» **Exercise set**:
(a) In the MoMA excerpt, which project team received the museum's initial report conceptualizing a "DRMC"?
(b) For each statement below, say whether it agrees with the MoMA excerpt, answering yes or no and quoting the deciding words: (i) The museum's research into safe storage practices was part of a broader effort. (ii) MoMA provided its initial DRMC report five years ago. (iii) The article centers on policies for displaying time-based media artworks.
(c) Please quote the part of the MoMA excerpt that opens with the words containing "More than 10" and closes with "and its future.".

More than 10 years ago, when the collection was a small fraction of the size it is today, MoMA began taking steps to assess the unique needs of these high-value digital materials. Taking a holistic approach, the museum started to develop policies and procedures for acquiring, handling, cataloging, documenting, and displaying time-based media artworks. As part of this comprehensive effort, the museum also began to research safe storage practices. This article will focus on the development of those storage practices, and specifically, the development of MoMA’s Digital Repository for Museum Collections (DRMC). It has been a decade since MoMA provided its initial report conceptualizing a “DRMC” to the Matters in Media Art project team. Passing this milestone provides an opportunity to reflect on the development of the DRMC and its future.

» **Given information**:
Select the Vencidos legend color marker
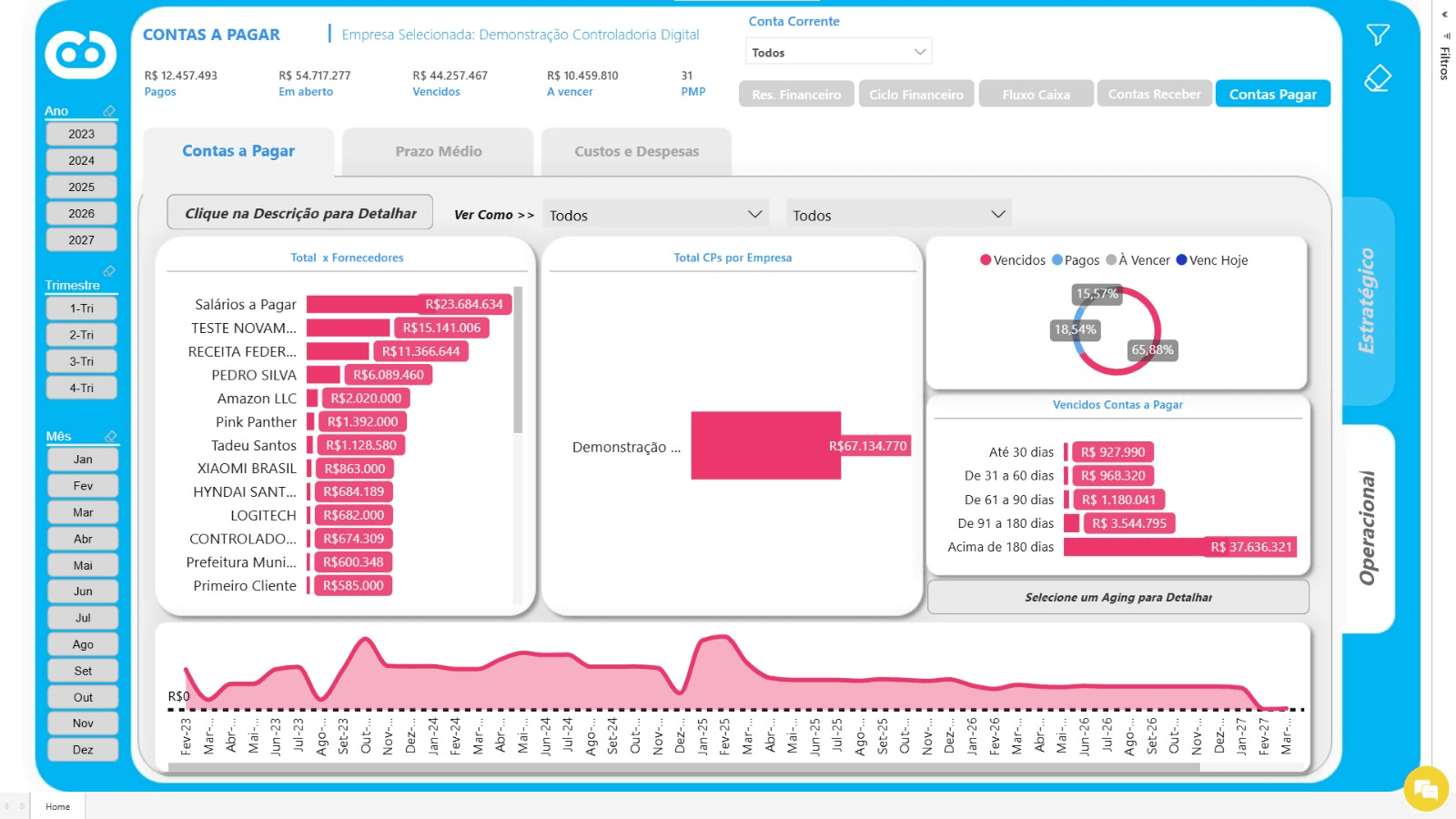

» **Expected answers**:
(a) The Matters in Media Art project team.

(b)
(i) Yes: "As part of this comprehensive effort, the museum also began to research safe storage practices."
(ii) No: "It has been a decade since MoMA provided its initial report conceptualizing a “DRMC” to the Matters in Media Art project team."
(iii) No: "This article will focus on the development of those storage practices, and specifically, the development of MoMA’s Digital Repository for Museum Collections (DRMC)."

(c)
More than 10 years ago, when the collection was a small fraction of the size it is today, MoMA began taking steps to assess the unique needs of these high-value digital materials. Taking a holistic approach, the museum started to develop policies and procedures for acquiring, handling, cataloging, documenting, and displaying time-based media artworks. As part of this comprehensive effort, the museum also began to research safe storage practices. This article will focus on the development of those storage practices, and specifically, the development of MoMA’s Digital Repository for Museum Collections (DRMC). It has been a decade since MoMA provided its initial report conceptualizing a “DRMC” to the Matters in Media Art project team. Passing this milestone provides an opportunity to reflect on the development of the DRMC and its future.